Les promoteurs et opérateurs hôteliers comprennent de mieux en mieux comment satisfaire cette nouvelle demande en proposant une offre plus large et adaptée à chaque marché et chaque base de clients.

Cette hausse de la demande, associée à une meilleure adéquation de l'offre, offre un bon potentiel de base pour des investissements. JLL a, d'autre part, fait savoir que le boom des investissements dans le secteur de l'hôtellerie, durant les deux prochaines années, sera essentiellement tiré par l'Afrique de l'Est, grâce à la hausse de la fréquentation touristique dans des villes comme Kigali, Addis-Abeba et Nairobi.

La Côte d'Ivoire, le Sénégal, le Ghana et l'Ouganda devraient enregistrer des progrès considérables dans ce domaine d'ici 2018.

De nombreux projets en gestation

Malgré les résultats prometteurs de l'enquête 2016, Trevor Ward émet une réserve quant au nombre d'accords signés pour de futurs hôtels mais qui n'ont pour le moment pas encore ouvert, pour plusieurs raisons, mais essentiellement dû à un manque de confiance.

« Entre 2006 et 2013, 104 accords pour 21 377 chambres, plus de 30 % du total, ont été signés et devraient être à présent ouverts ou au moins en cours de construction. » Le principal obstacle nuisant à la pénétration du marché en Afrique subsaharienne est l'identification de projets atteignant le niveau de rendement minimum.

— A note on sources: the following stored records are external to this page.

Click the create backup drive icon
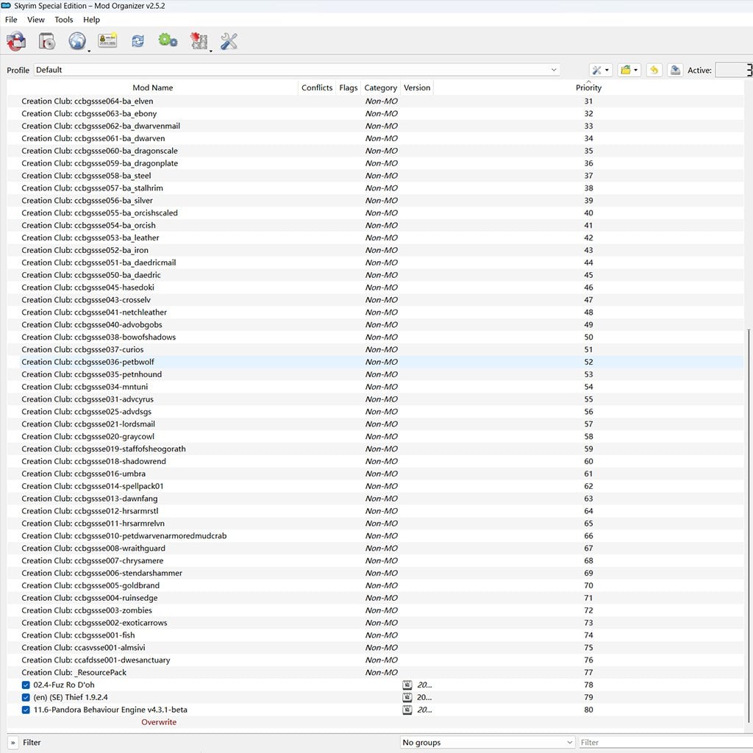 [675, 70]
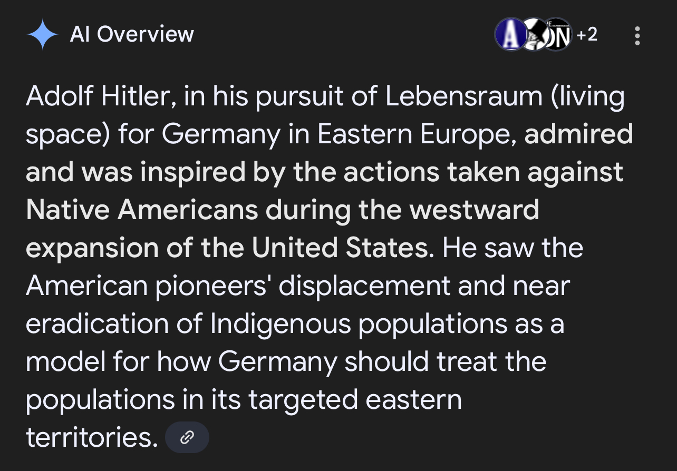Open the 'ON' source favicon
Image resolution: width=677 pixels, height=471 pixels.
pyautogui.click(x=559, y=35)
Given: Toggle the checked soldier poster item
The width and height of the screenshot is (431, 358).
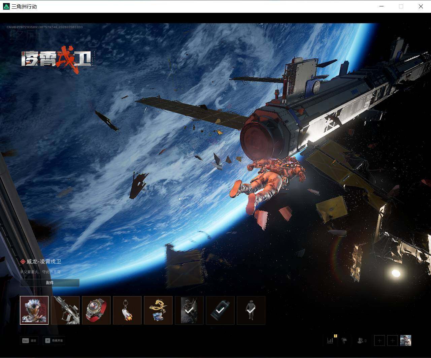Looking at the screenshot, I should click(x=189, y=310).
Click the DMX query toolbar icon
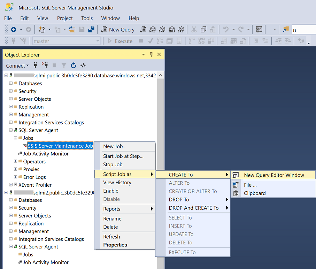 point(162,30)
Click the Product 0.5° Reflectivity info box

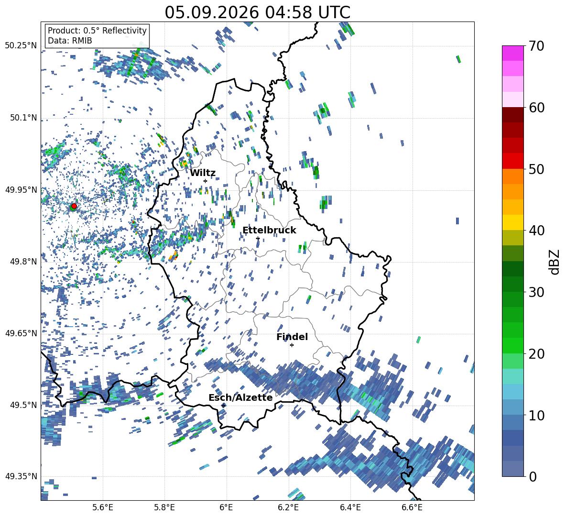97,35
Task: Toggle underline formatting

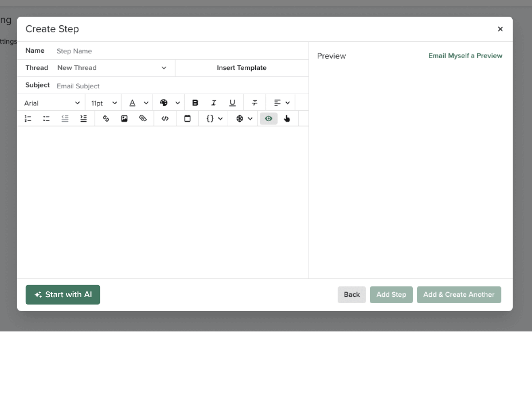Action: [x=232, y=103]
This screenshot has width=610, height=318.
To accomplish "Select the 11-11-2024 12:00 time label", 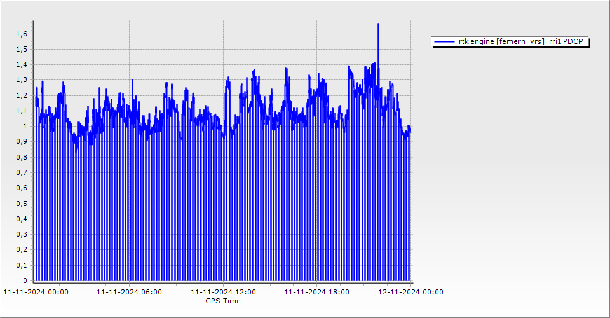I will click(x=224, y=293).
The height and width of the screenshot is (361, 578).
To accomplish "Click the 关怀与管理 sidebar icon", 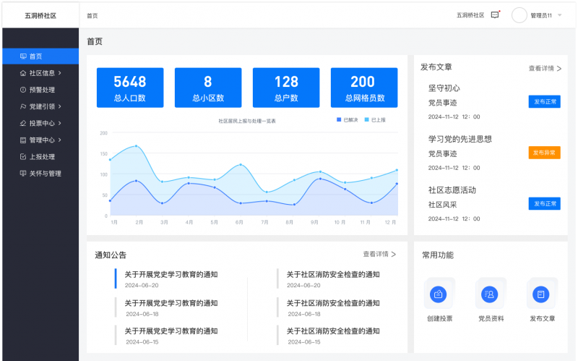I will click(x=23, y=174).
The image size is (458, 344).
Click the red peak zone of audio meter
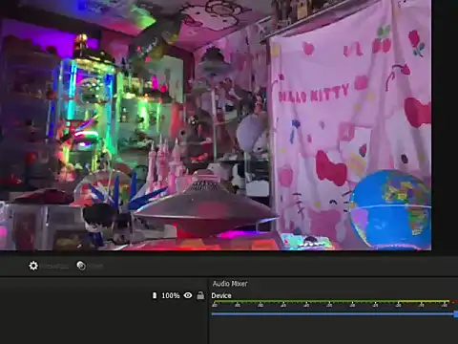[454, 301]
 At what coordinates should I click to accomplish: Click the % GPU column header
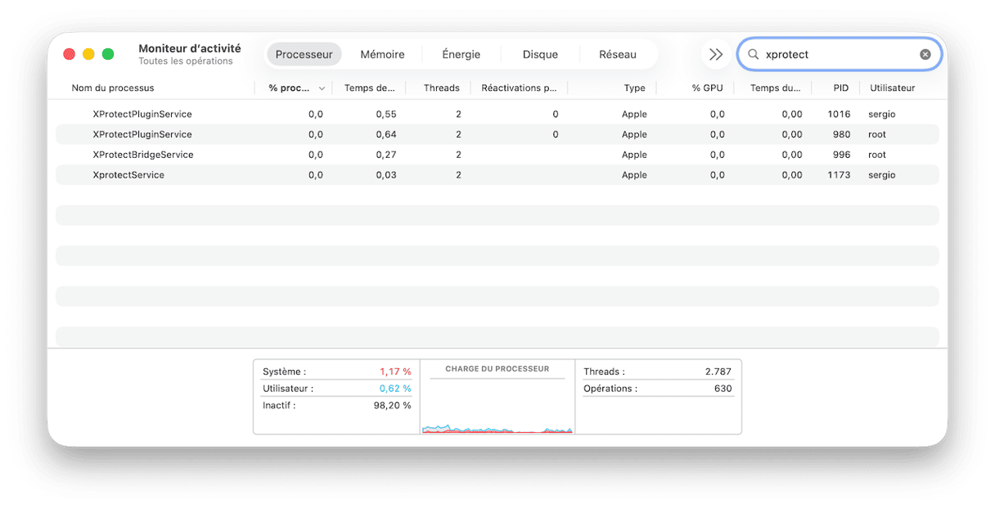708,88
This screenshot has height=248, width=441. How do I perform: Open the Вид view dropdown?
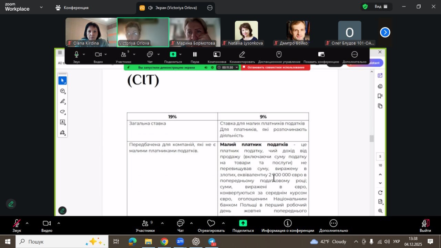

Le capital est disponible, mais les investisseurs recherchent un effet de levier suffisant permettant de générer les rendements attendus. Le manque d'apport en devises étrangères s'est accru cette année, car les investisseurs sont aux prises avec différents risques de devise. Une plus grande stabilité politique, économique et monétaire permettra de réduire la prime de risque appliquée aux investissements hôteliers dans la région, ce qui dynamisera l'afflux de capitaux.

Les coûts de développement devraient diminuer à moyen terme, car les professionnels, propriétaires et prêteurs de la région gagnent en expérience.

Lorsque la réalisation de nouveaux projets deviendra plus performante, les flux de liquidité augmenteront et les options de sortie seront également meilleures. D'autre part, la chute des prix des hydrocarbures a cependant conduit plusieurs groupes hôteliers à geler ou à abandonner certains de leurs projets au Nigeria, en RD Congo et au Mozambique.

Rendre le secteur plus inclusif

Pour les pionniers locaux de l'industrie touristique, les choses sont plus compliquées. Manuel Nazaré, un ingénieur agronome qui s'est lancé dans le tourisme il y a trois ans et demi en acquérant le Praïa Inhame de Porto Alegre, à Sao-Tomé et Principe, avouait à l'AFP avoir du mal « à trouver des gens bien formés, cuisinier, réceptionniste, serveur. Pour investir, j'emprunte de l'argent à la banque locale à des taux très élevés, à 24 %.
Je négocie pour avoir un taux de 14 %. »
De quoi interpeller tous les acteurs du secteur à faire plus en faveur du développement touristique en Afrique.